_Aim of the task_
Output the records that follow exactly as they are written.

_Extracted entries_
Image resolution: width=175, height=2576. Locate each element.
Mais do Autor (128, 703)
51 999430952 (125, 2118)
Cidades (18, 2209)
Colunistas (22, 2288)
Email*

_Task output_
Image resolution: width=175, height=2576. Locate each element.
Mais do Autor (128, 703)
51 999430952 (125, 2118)
Cidades (18, 2209)
Colunistas (22, 2288)
Email*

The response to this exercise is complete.